Introduction: Urology remains a competitive surgical sub-specialty with a match process independent of the National Resident Matching Program. Each year a cohort of competitive applicants go unmatched and are faced with the decision to reapply the following cycle while doing a research fellowship or a preliminary internship in the interim or choose a different specialty altogether. We sought to investigate the outcomes and eventual career paths for unmatched applicants in Urology by evaluating a cohort of unmatched applicants.
Methods: Data was obtained from the 2008-2013 American Urological Association urology match lists. Reapplication status was evaluated by comparing urology match lists. Additional information regarding eventual specialty choice, fellowship training, and academic or private practice setting were obtained from publicly available sources. Comparative analysis with univariate and multivariate analysis was performed between unmatched applicants who eventually matched into urology and applicants who chose alternative career paths.

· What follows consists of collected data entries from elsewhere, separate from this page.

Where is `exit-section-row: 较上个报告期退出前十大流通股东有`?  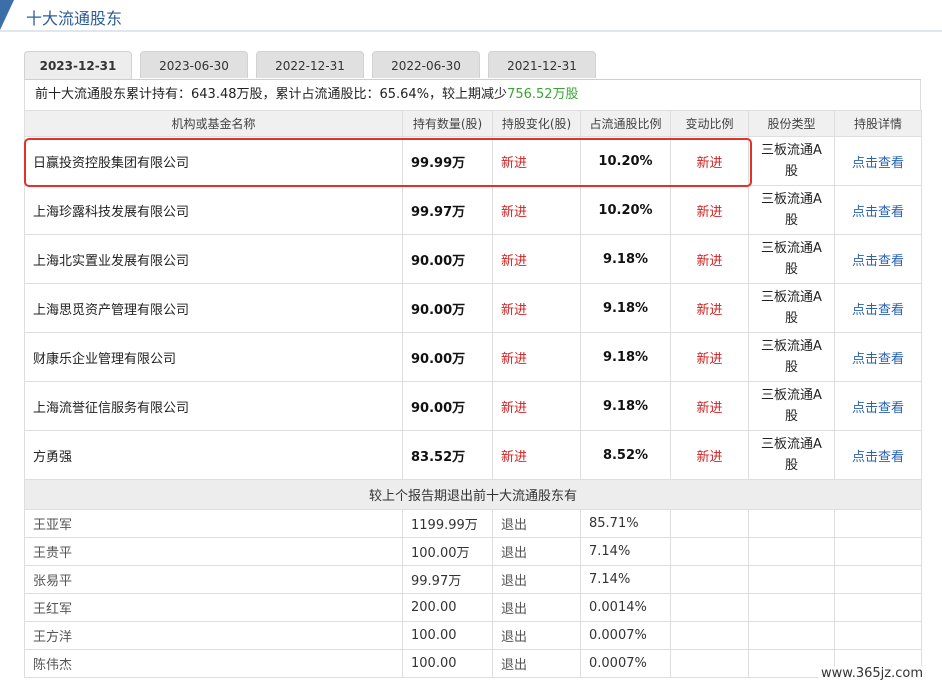 exit-section-row: 较上个报告期退出前十大流通股东有 is located at coordinates (473, 494).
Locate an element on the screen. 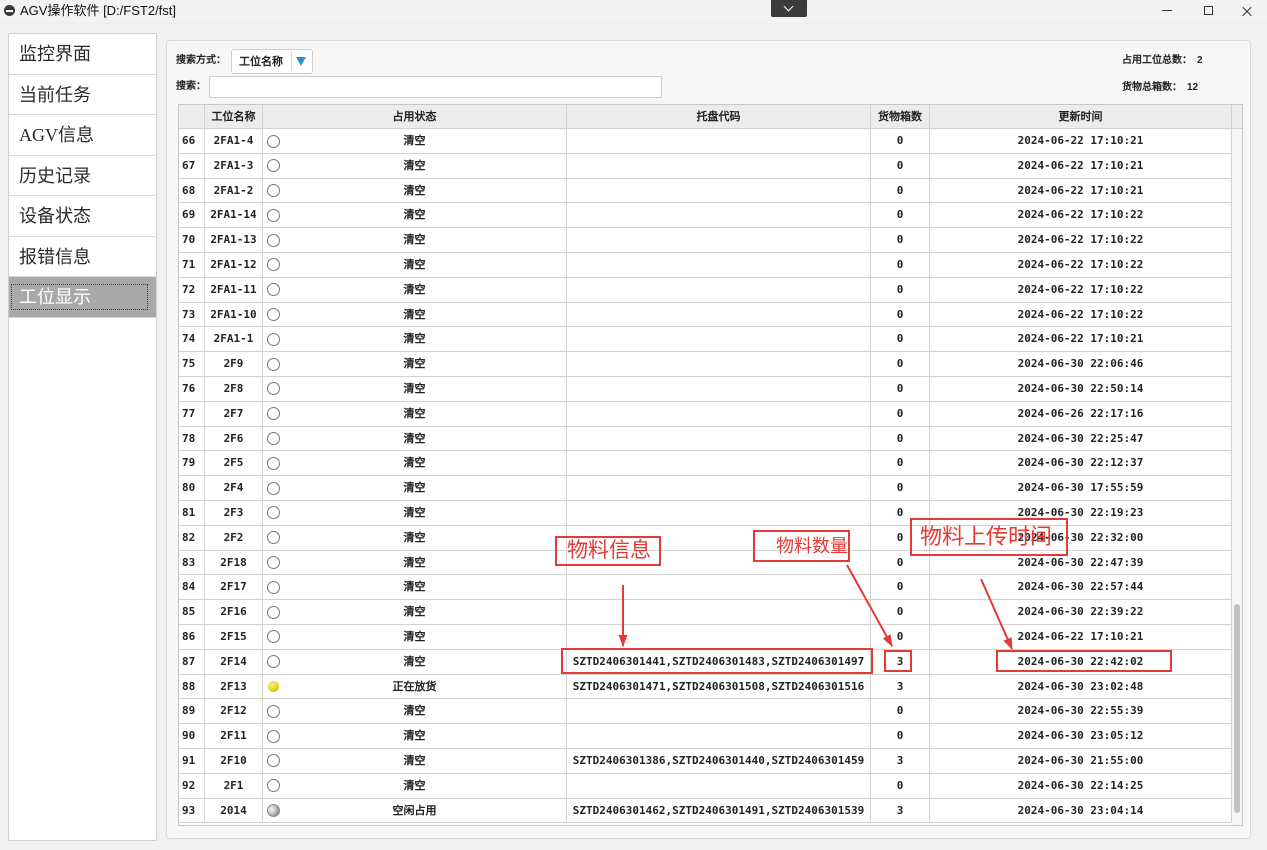  title-dropdown-button is located at coordinates (789, 8).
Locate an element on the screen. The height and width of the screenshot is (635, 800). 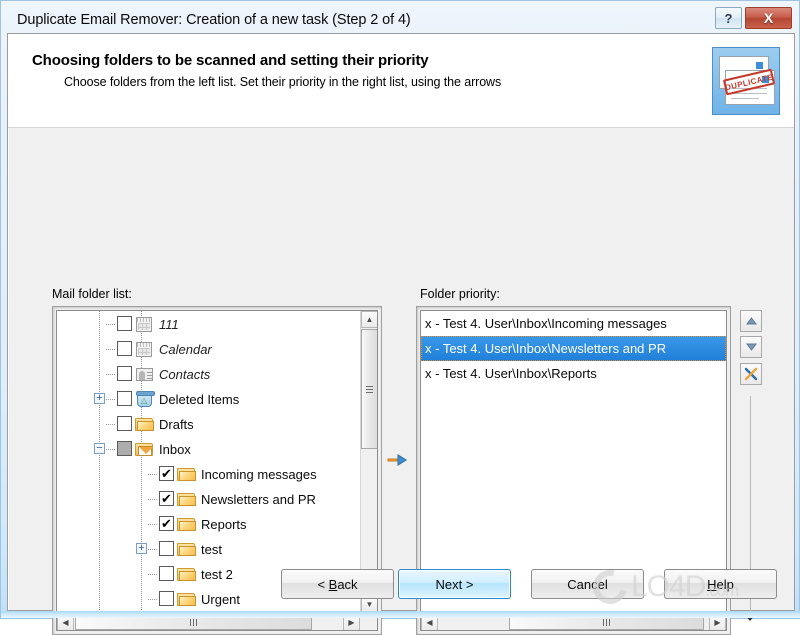
close-icon: X is located at coordinates (768, 18).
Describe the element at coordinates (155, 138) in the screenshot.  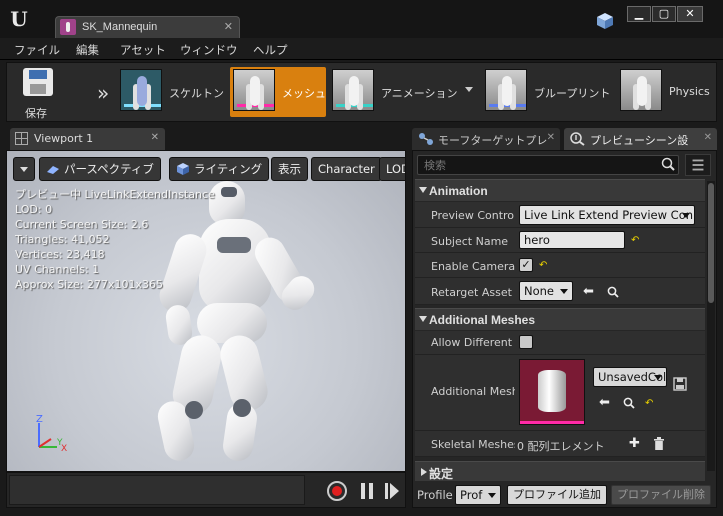
I see `viewport-tab-close-icon: ✕` at that location.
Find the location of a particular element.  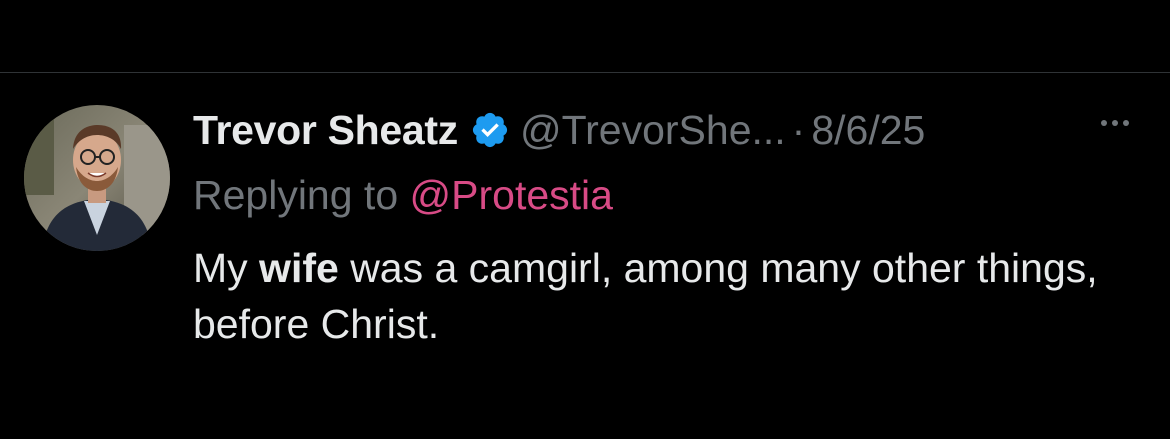

tweet-header: Trevor Sheatz @TrevorShe... · 8/6/25 is located at coordinates (668, 130).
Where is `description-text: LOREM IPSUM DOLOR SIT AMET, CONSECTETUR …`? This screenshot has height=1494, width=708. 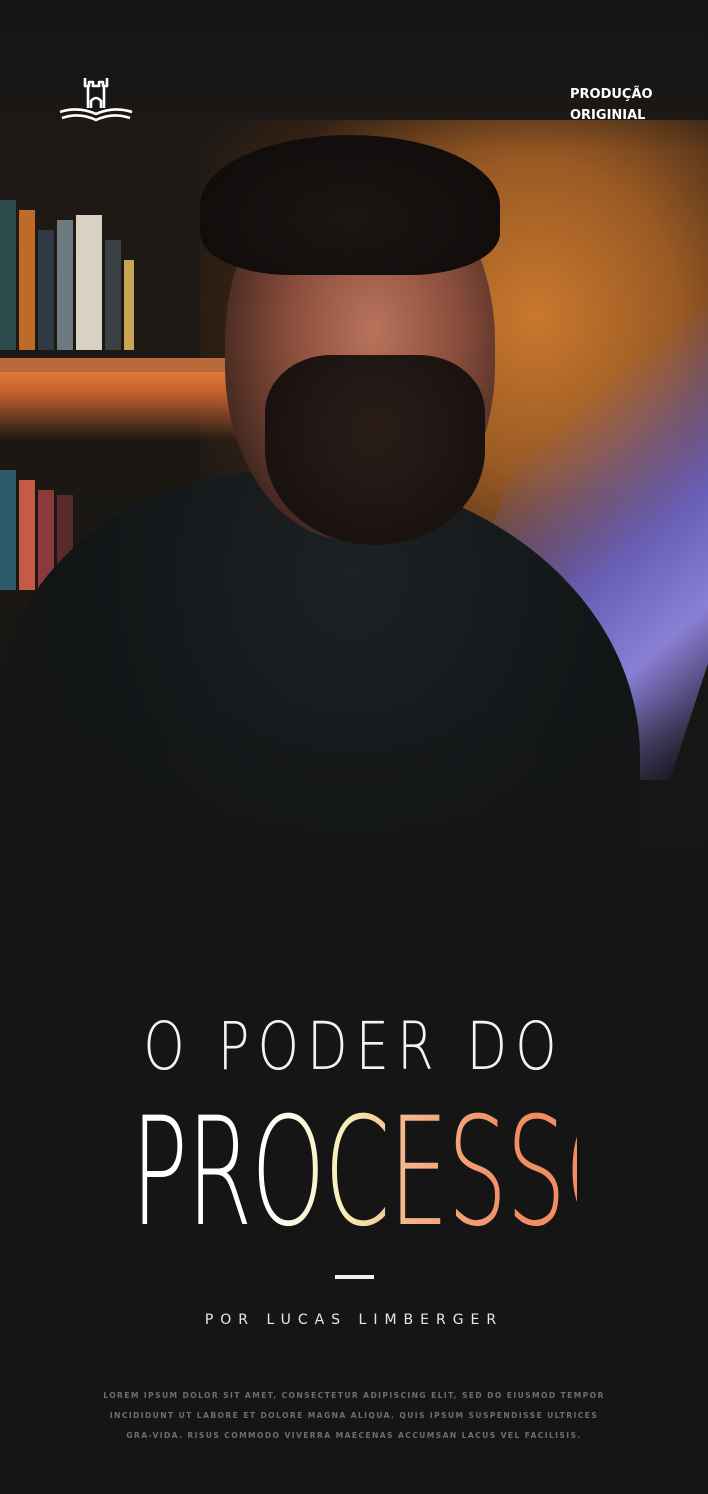
description-text: LOREM IPSUM DOLOR SIT AMET, CONSECTETUR … is located at coordinates (354, 1416).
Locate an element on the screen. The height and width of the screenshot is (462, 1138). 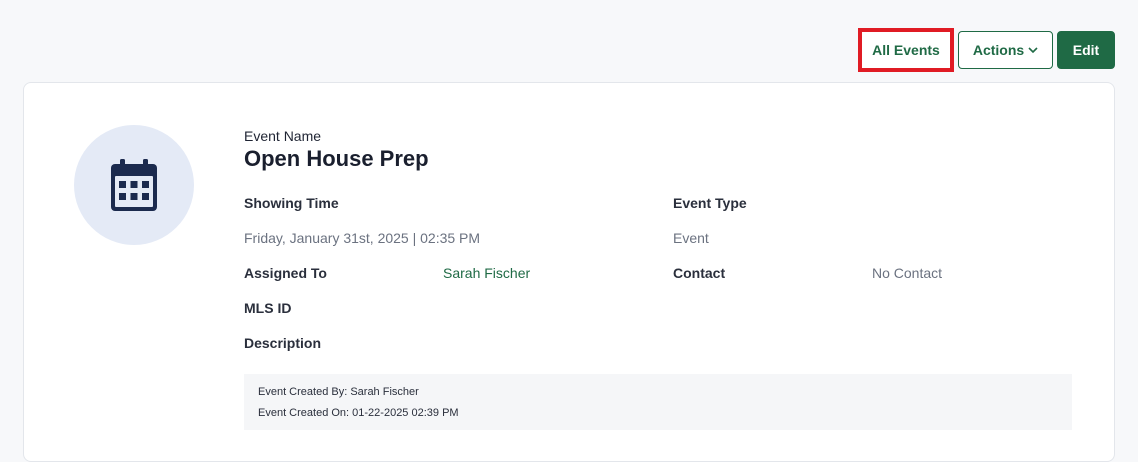
created-by-text: Event Created By: Sarah Fischer is located at coordinates (338, 392).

Results: 441 unique applicants were identified with at least one unmatched result between 2008-2013. Amongst these applicants, 40.6% (n=179) were reapplicants from another cycle, 69.2% (n=305) were male, 85.3% (n=377) were MDs and 33.9% (n=148) became urologists. Eventual urologists were more likely to be male (73.3%, p=.123) and more likely to be from a Doctor of Osteopathy (DO) degree granting school (p= <0.0001). For eventual urologists, the most common pathway was a preliminary surgery year (43.2% n=64), followed by obtaining a position through the DO match (18.2%, n=27) and research fellowship (12.1%, n=18). Of the 292 applicants who went into other specialties, 9.9% (n= 29) reapplied to Urology before choosing an alternate specialty, such as anesthesiology (18.2%), Internal Medicine (18.8%), General Surgery (18.5%), Radiology (8.9%), Family Medicine (8.6%), Emergency Medicine (5.8%), and OB/GYN (5.8%).
Conclusions: Approximately 1 in 3 unmatched urology applicants will eventually obtain a urology residency position (33.6%, 148/441). DO students were more successful at eventually obtaining a urology position although this may be reflective of separate DO urology residency positions during this study time period. The most common specialty choices for unmatched urology applicants were internal medicine (18.8%), general surgery (18.5%) and anesthesiology (18.2%). Applicants who applied in multiple cycles were likely (83.6%, n=148/177) to be successful in the urology match.